Tito mengapresiasi langkah cepat BNPB, didukung TNI, Pemprov Sumbar, dan Pemkab Agam dalam menyelesaikan pembangunan huntara. Menurutnya, keberadaan huntara penting untuk mengurangi jumlah warga yang masih tinggal di tenda pengungsian.

“Karena huntara memang ditunggu, salah satu solusi untuk mengurangi pengungsi. Pengungsi ini ada yang rumahnya rusak ringan, rusak sedang, rusak berat,” ujar Tito di Agam, Sabtu (24/1/2026).

Pemerintah telah menyiapkan skema bantuan perumahan berdasarkan tingkat kerusakan rumah. Rumah rusak ringan mendapat bantuan stimulan Rp15 juta, rusak sedang Rp30 juta, dan rumah rusak berat atau hilang akan disiapkan hunian tetap (huntap). Sementara menunggu huntap, warga dapat menempati huntara atau rumah keluarga, dan menerima Dana Tunggu Hunian (DTH) dari BNPB.

Pendataan dan validasi korban bencana dilakukan oleh BPS di Sumbar, Sumut, dan Aceh. Tito mendorong agar bantuan segera dicairkan setelah validasi rampung, sehingga pemulihan warga lebih cepat.

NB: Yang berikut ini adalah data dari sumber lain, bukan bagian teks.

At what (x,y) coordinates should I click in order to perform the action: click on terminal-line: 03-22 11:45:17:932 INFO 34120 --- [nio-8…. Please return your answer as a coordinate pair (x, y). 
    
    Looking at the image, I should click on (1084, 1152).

“Kalau sudah validasi, segera dibayarkan supaya pengungsi berkurang. Kuncinya adalah data yang akurat,” ucap Tito.

Kemensos menyiapkan bantuan perabot Rp3 juta, stimulan ekonomi Rp5 juta, dan bantuan lauk-pauk Rp15 ribu per orang per hari. Penentuan penerima bantuan diserahkan kepada bupati dan wali kota sesuai kondisi masyarakat.

Selain itu, program revitalisasi sawah dijalankan Kementerian Pertanian di tiga provinsi terdampak bencana. Masyarakat yang terdampak ekonomi pascabencana dapat masuk Program Keluarga Harapan (PKH) untuk bantuan sosial reguler.

Tito mendorong kecepatan dan ketepatan data dari Pemda. Data bisa dikirim secara bertahap agar Kemensos dapat segera mengeksekusi bantuan perabot dan stimulan ekonomi. Daerah yang lambat menyerahkan data akan diumumkan untuk mendorong akuntabilitas.